** ENTRIES SHOWN follows **

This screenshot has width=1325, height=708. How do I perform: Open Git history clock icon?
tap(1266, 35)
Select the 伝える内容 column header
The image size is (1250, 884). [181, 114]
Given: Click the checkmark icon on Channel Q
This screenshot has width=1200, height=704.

** End of ENTRIES SHOWN **

Each of the entries must be written out again exactly.

> [FINISHED EXERCISE]:
This screenshot has width=1325, height=708. How do I perform: Open Git history clock icon?
tap(1266, 35)
Select the 伝える内容 column header
The image size is (1250, 884). [181, 114]
Given: Click the checkmark icon on Channel Q
This screenshot has width=1200, height=704.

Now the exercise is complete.